-- Supplied text --
..............................
There's a very good 90-minute thriller inside The Island. Shame the film's 136 minutes long. Still, there's plenty to enjoy in the more intimate, character-based moments, if you can cope with the relentlessly overblown action that surrounds them. Ewan McGregor is excellent as a worker in a sealed futuristic city who begins to think there must be more to life. Such thinking nearly gets him killed, as he goes on the run with Scarlett Johansson to uncover a giant conspiracy.
It's fairly obvious things aren't right from early on. For a start, the city's head honcho is Sean Bean. Dressed in black. And the glitzy lottery, which promises winners life on Earth's last uncontaminated spot, The Island, is advertised with phrases like, "Your time will come". This is what passes for subtlety in a Michael Bay film. But for all the critical snobbery around the Pearl Harbor director, he has an eye for the spectacular (Michael Clarke Duncan's rib-crunching hospital touchdown) and the funny (McGregor doing double-time in a car. You'll see).
..............................
-- Exercise goal --
Please extend the review of The Island, starting right after its final sentence. The material has nothing to do with the review of The Island.

-- Records provided --
..............................
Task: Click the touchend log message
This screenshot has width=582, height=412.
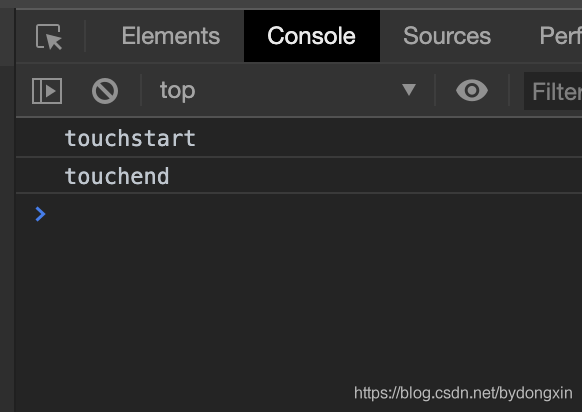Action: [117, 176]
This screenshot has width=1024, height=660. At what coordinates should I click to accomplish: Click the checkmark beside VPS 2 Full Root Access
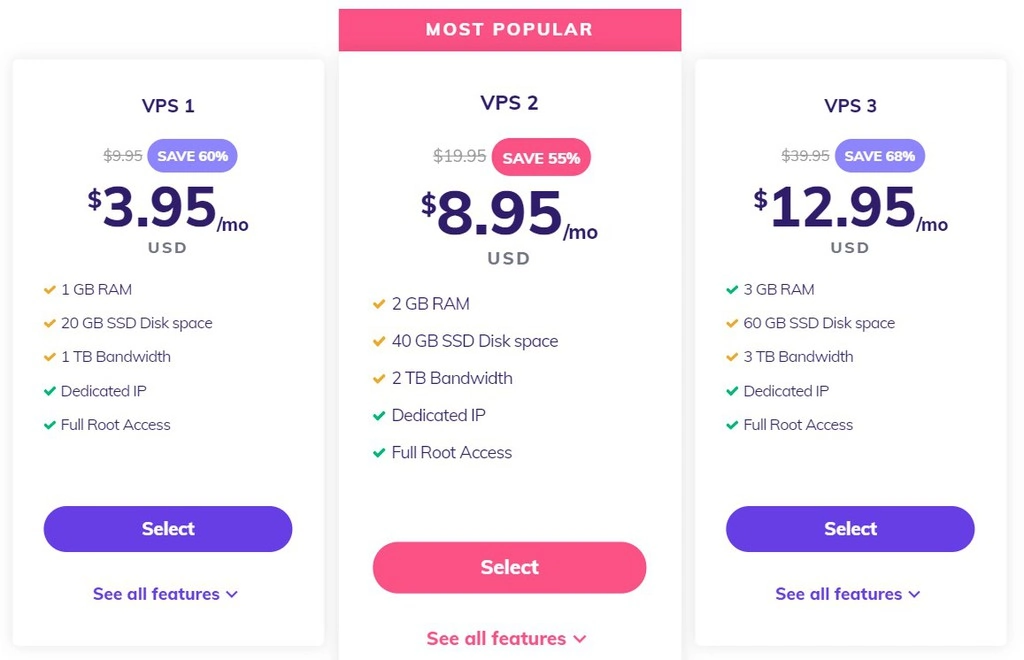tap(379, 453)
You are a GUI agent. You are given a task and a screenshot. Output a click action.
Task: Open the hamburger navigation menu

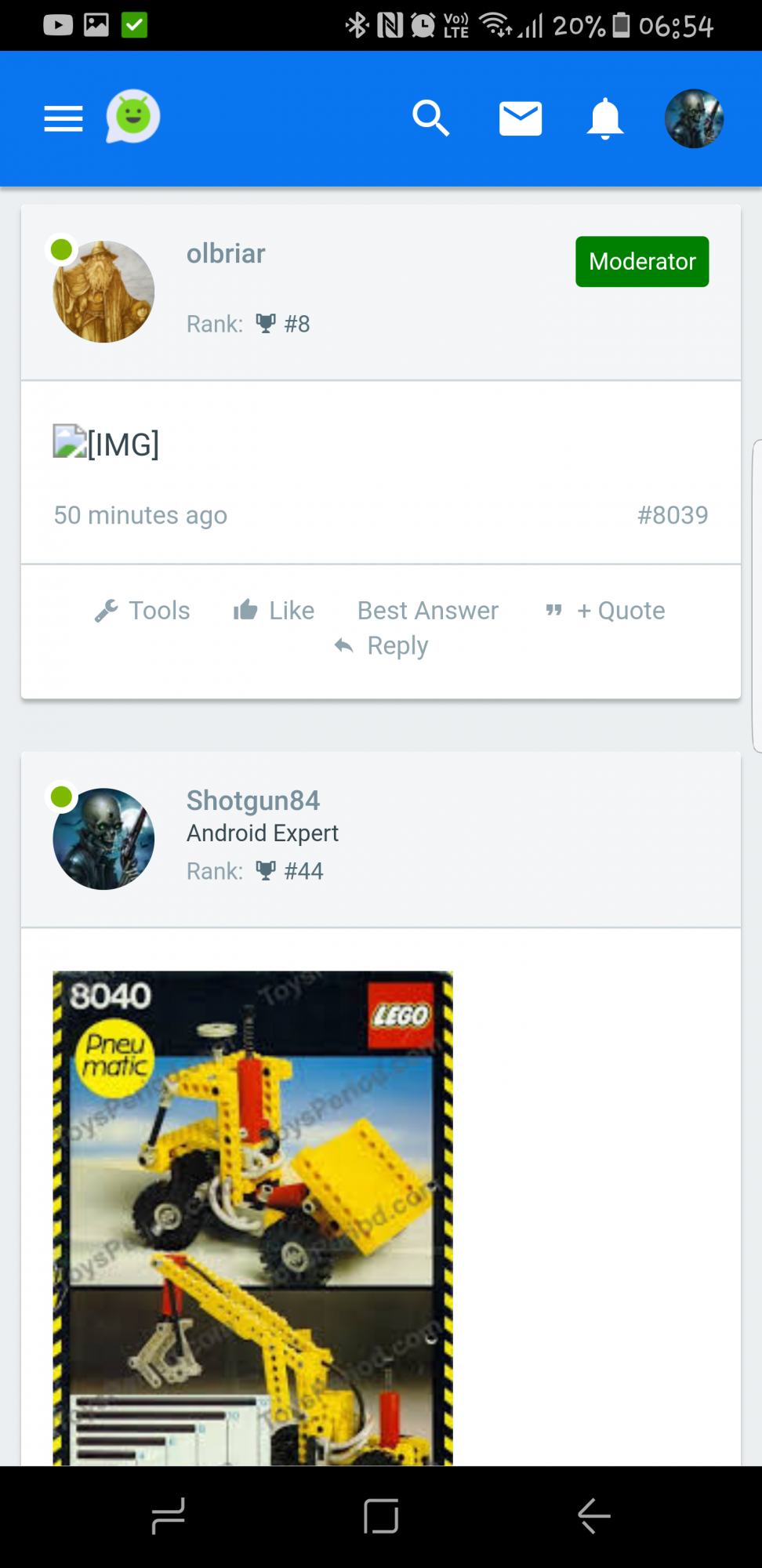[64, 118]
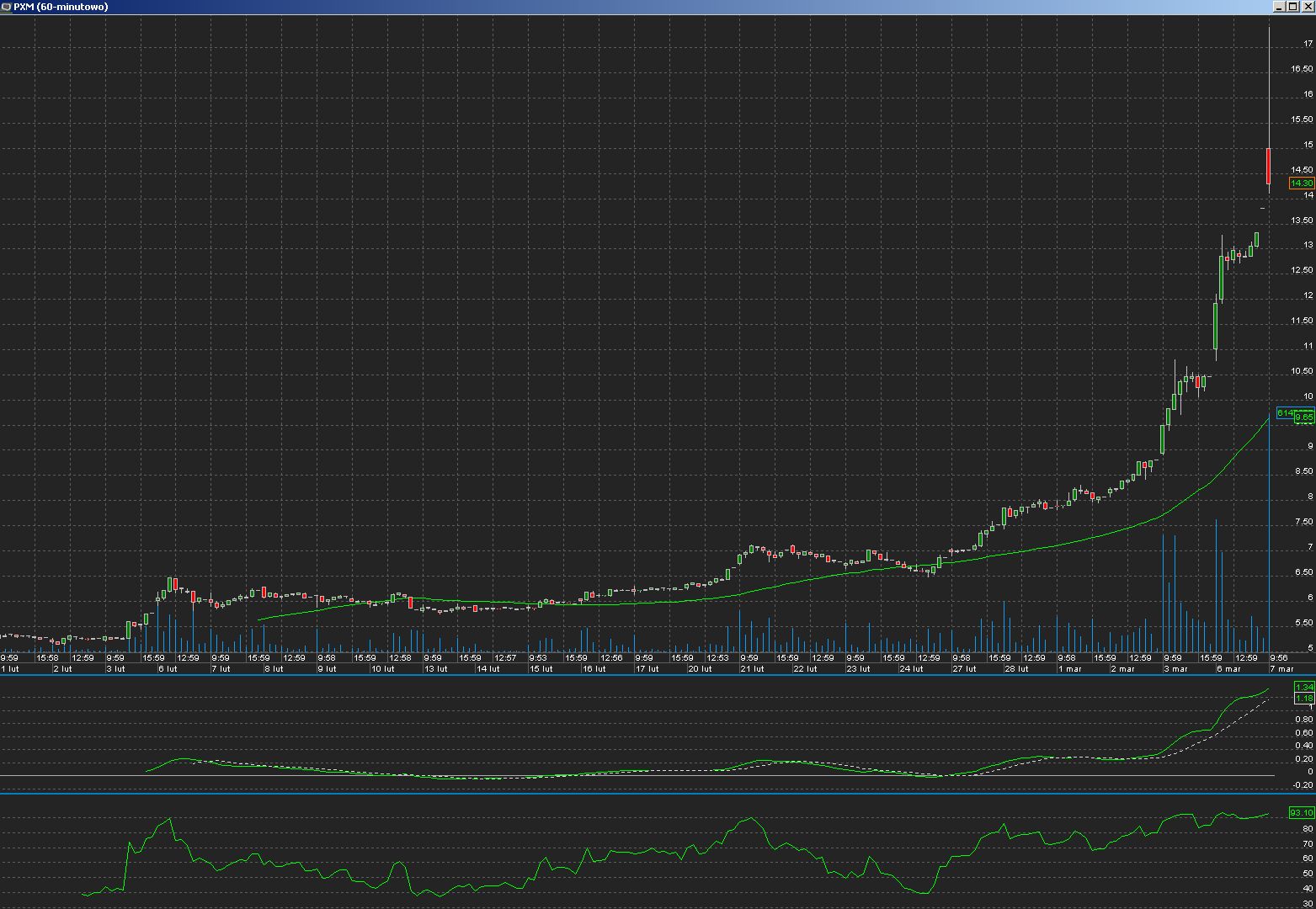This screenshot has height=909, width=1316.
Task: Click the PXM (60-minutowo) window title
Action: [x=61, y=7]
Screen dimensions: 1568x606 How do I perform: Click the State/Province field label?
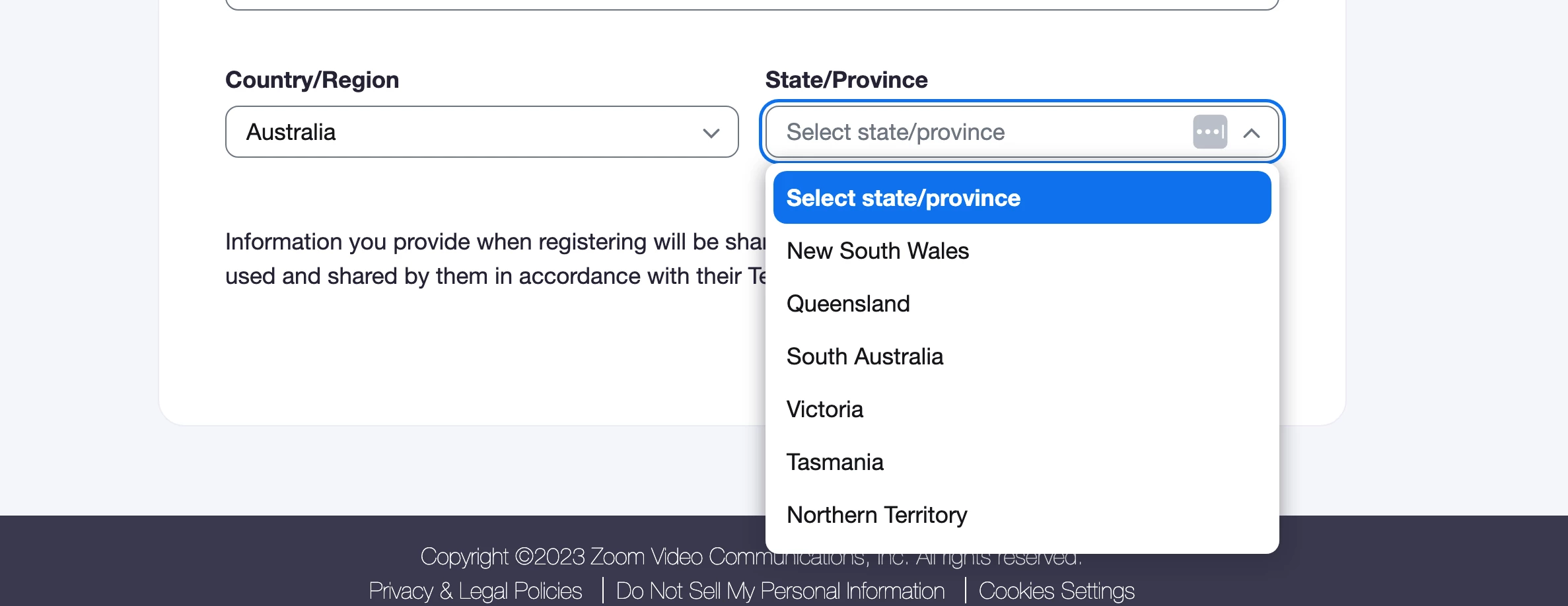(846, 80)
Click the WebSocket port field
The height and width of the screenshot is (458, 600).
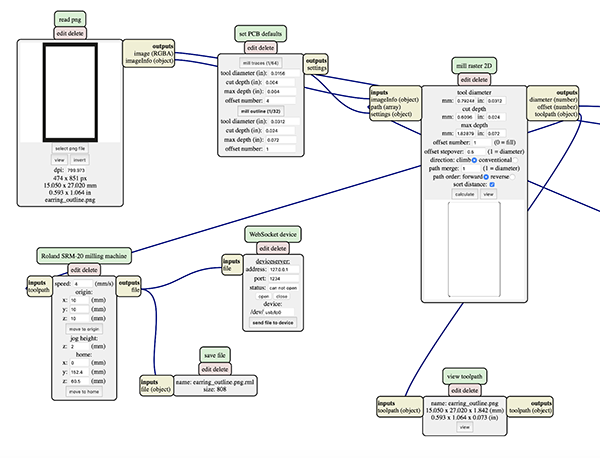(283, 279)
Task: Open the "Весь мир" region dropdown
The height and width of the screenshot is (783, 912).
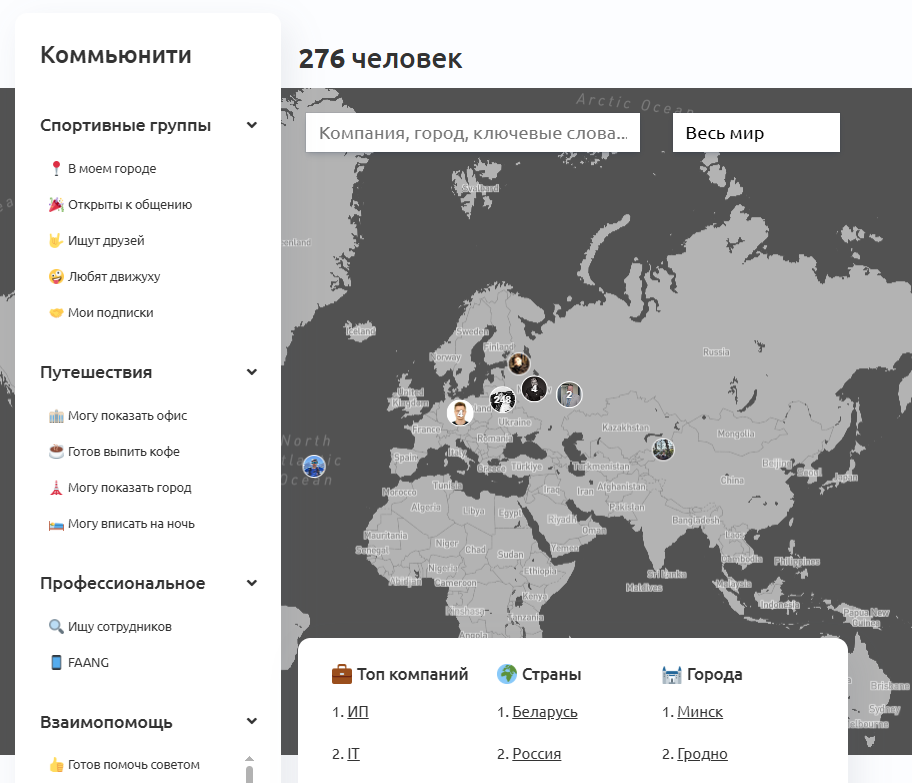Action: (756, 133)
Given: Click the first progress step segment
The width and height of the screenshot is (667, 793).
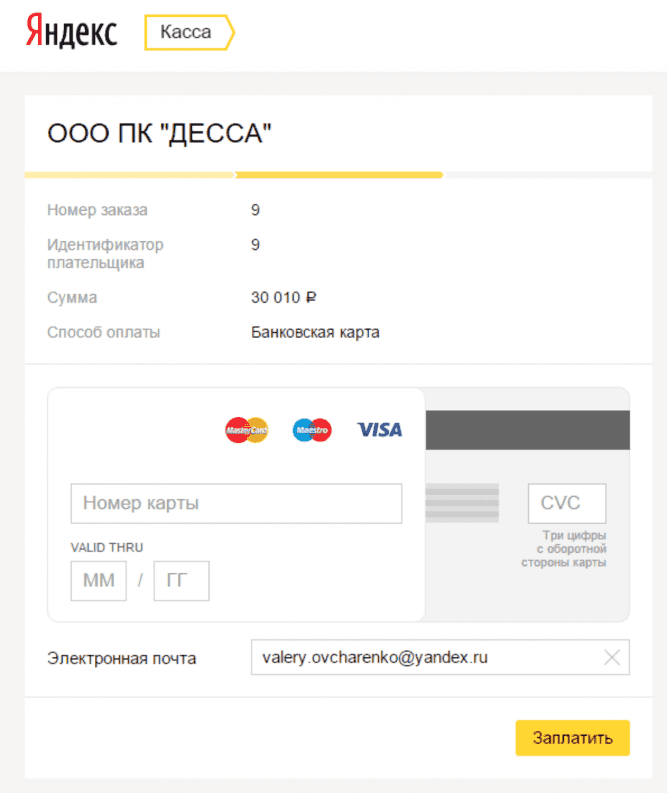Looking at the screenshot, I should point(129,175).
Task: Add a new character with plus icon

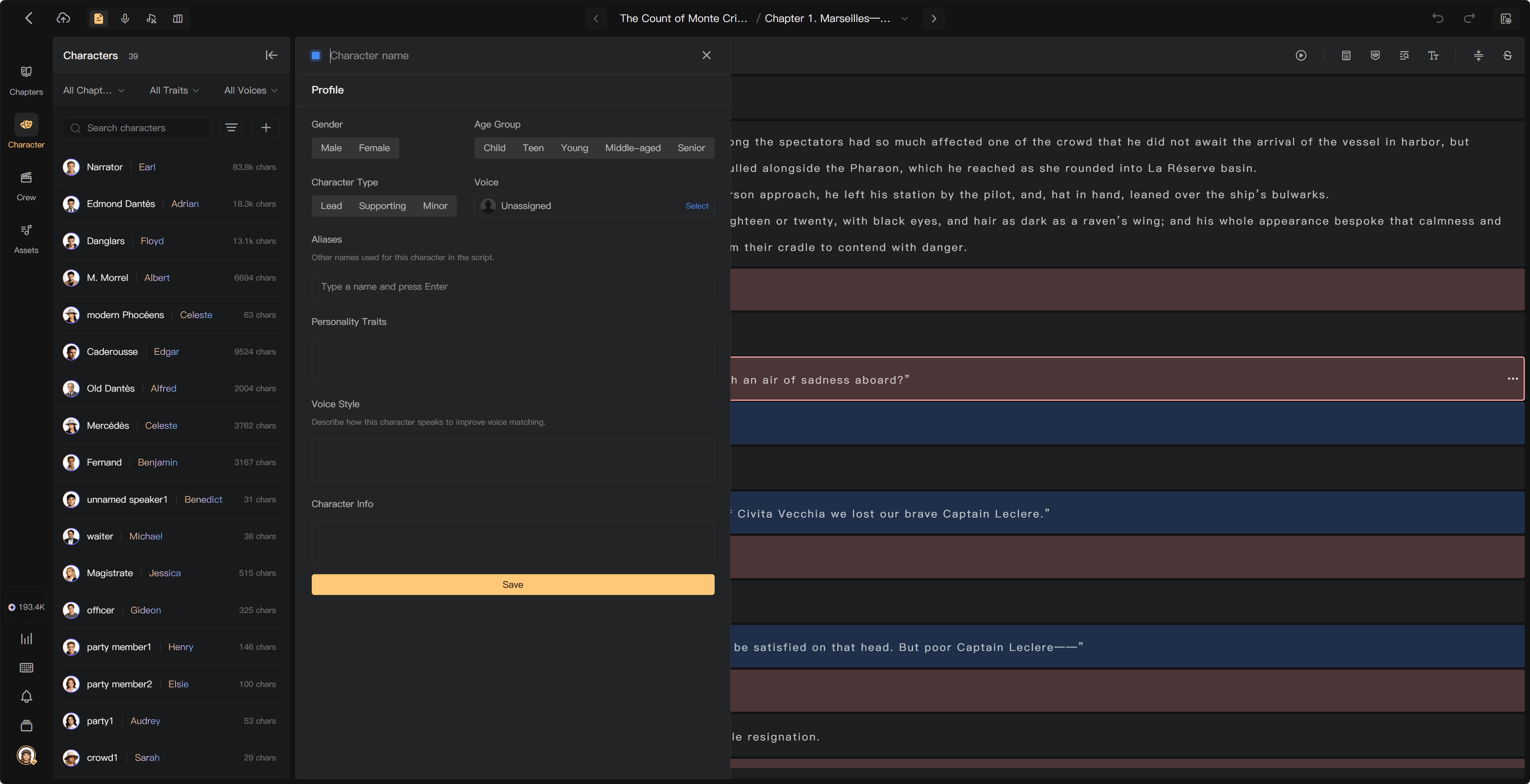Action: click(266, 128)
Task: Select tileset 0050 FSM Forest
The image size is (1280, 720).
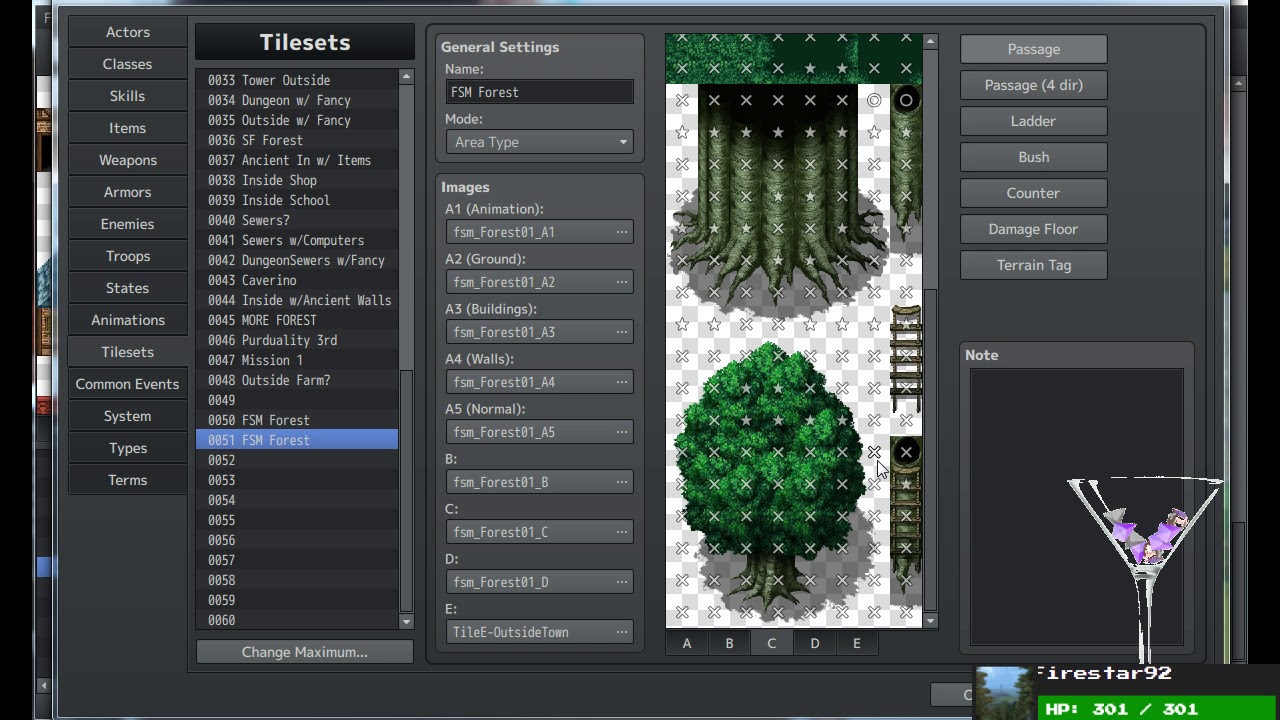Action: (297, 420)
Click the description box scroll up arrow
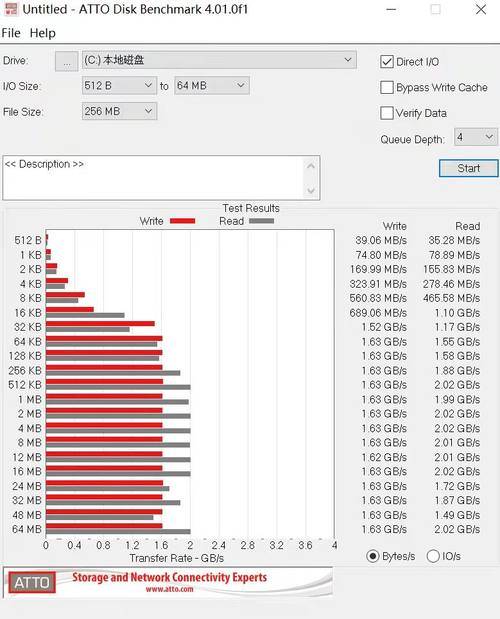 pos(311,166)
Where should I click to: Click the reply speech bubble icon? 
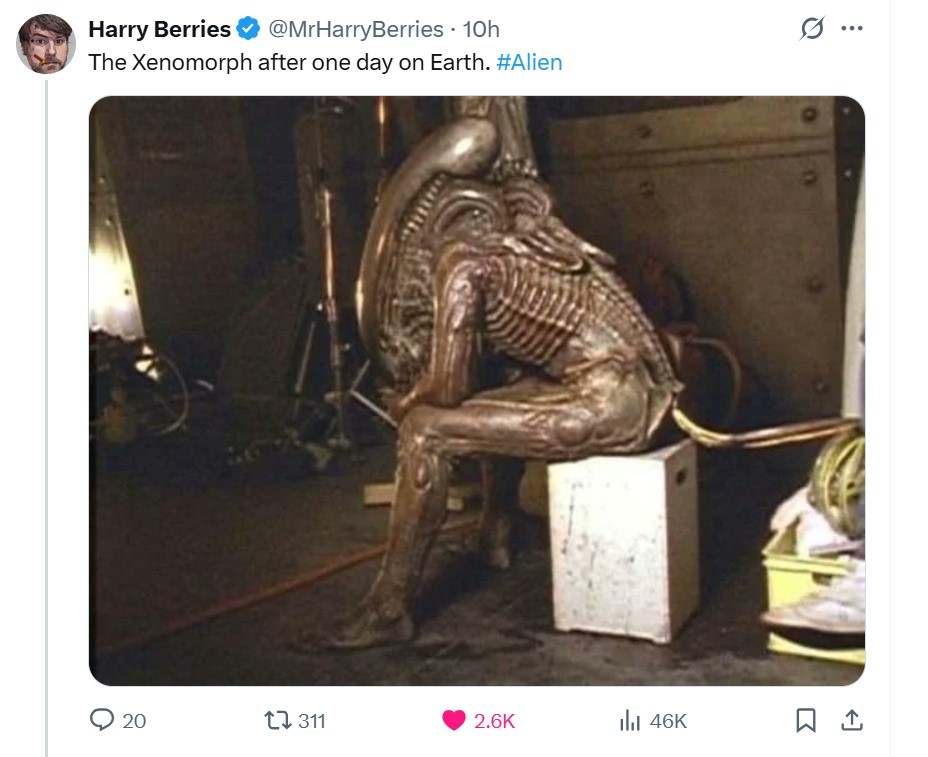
..............................
-- Response area --
"BORES WITH ITS BOMBAST"
The pity is he hasn't enough confidence to keep things simple and short. Afraid of losing the audience's attention, he amps up chase after chase in a middle section that ODs on helicopters and bores with its bombast. Also, like Tarantino, Bay is a filmmaker primarily influenced by other films, rather than life. Every highlight feels familiar (with influences from THX 1138, to The Matrix and to his own Bad Boys II). There's no danger of real emotion in this Brave New World.